May 6, 2008
CBOT Corn Review on Monday: Down on technical weakness, ethanol concerns
Chicago Board of Trade corn futures ended sharply lower Monday, dropping on expectations of a slightly improved planting progress report, concern about "ethanol-bashing" and technical-chart weakness, traders and analysts said.
May corn fell 20 cents to US$5.82 per bushel, July dropped 19 1/2 cents to US$5.94 and December dropped 16 3/4 cents to US$6.12 3/4. Funds sold 6,000 contracts.
Traders and analysts said they were struggling to explain the drop, given there was support from a weaker dollar, higher crude oil and weather forecasts that call for more rain this week, which would delay plantings.
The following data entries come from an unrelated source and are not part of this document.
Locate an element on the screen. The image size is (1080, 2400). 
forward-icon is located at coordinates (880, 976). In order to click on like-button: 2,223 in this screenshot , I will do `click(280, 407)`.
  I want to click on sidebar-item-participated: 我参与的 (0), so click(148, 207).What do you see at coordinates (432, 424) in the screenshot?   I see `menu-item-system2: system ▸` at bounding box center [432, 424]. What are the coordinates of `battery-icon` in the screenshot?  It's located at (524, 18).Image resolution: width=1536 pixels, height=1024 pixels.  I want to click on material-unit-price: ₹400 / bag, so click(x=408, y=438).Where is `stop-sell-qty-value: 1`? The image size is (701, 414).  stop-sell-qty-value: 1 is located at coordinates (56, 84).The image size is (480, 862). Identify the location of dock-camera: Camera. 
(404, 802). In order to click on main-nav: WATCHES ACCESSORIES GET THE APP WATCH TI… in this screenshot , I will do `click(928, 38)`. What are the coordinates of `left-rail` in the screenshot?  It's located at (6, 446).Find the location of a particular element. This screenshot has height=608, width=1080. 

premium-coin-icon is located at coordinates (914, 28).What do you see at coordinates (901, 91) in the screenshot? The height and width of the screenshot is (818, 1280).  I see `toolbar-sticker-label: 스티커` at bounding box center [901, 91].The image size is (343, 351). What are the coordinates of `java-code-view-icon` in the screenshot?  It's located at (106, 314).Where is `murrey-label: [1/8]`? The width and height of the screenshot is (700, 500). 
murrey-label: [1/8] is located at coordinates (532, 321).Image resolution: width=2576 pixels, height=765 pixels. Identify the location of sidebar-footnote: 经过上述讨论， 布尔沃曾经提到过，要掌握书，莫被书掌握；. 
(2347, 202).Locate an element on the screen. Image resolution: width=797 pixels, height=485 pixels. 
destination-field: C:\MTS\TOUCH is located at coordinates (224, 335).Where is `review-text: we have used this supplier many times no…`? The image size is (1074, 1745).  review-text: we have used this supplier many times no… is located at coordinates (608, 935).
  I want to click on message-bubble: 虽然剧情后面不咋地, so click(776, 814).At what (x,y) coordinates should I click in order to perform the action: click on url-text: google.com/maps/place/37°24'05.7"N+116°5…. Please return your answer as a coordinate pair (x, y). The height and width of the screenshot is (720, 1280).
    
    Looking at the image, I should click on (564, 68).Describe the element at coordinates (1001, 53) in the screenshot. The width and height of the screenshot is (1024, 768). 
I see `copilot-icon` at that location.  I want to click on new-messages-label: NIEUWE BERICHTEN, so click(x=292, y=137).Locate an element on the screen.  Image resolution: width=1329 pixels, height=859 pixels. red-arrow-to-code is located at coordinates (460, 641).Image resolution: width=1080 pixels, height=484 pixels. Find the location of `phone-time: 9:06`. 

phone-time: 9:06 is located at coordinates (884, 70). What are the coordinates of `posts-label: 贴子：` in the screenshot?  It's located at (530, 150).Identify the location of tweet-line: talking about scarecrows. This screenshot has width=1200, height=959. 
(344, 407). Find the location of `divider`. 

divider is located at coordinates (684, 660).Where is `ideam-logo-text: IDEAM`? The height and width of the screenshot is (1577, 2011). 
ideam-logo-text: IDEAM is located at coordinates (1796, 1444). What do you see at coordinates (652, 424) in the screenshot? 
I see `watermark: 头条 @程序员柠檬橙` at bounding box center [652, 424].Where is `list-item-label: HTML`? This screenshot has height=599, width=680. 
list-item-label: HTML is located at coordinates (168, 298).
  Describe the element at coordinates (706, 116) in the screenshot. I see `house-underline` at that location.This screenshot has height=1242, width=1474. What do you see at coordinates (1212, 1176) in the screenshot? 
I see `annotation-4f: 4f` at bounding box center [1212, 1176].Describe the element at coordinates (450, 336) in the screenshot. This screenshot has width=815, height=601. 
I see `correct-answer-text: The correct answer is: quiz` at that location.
They said one factor for corn's weakness was likely the growing political backlash against ethanol, which analysts noted grew stronger last week.
"I think some people are starting to reduce demand because of all the ethanol-bashing," said Joel Karlin, a market analyst at Western Milling.
Traders said the backlash might be causing some to be cautious.
"It might be enough to send some people to the sidelines," one trader said.
Although December corn hit all-time highs twice last week, Karlin said corn has not reacted as strongly to bullish news in the last couple weeks. He noted that bearish technical chart momentum Monday pushed prices several cents lower for July corn soon after it hit last week's low of US$5.97. July corn found support near its 50-day moving average.
But weather is still dominating the corn market, and one trader said he thought continued rainy weather forecasts and planting delays haven't been fully factored into the market yet. Strong planting progress early in the season is critical for corn as this is the time corn can reach optimal yields. Beyond mid-May, yields can drop off.
Given the way corn's price dropped during the past couple days, "one of these days it's going to go up 30 cents," he said.
Floor traders said there was speculation at the end of the day that the U.S. Agriculture Department's crop progress report would show plantings at 35%. That would be at the high end of estimates that were as low as 20% late last week. The average sown as of this week is about 65 percent.
Shawn McCambridge, a senior analyst for Prudential-Bache, said he expects market participants' focus on the weather to soon resume pushing prices higher.
"We're overbought," McCambridge said. "We've had a pretty good run. I think we set back just a little bit."
CBOT oats dipped slightly amid a continued tug of war between fund buying and commercial selling, a trader said. Oats showed significant gains overnight and held firm most of the day despite the drop in other commodities, the trader said. May oats lost 2 cents to US$3.99 per bushel and July oats lost 2 cents to US$4.10.
Ethanol futures rose. June ethanol jumped 3.5 cents to US$2.509 per gallon, and July ethanol ended up 3 cents at US$2.47.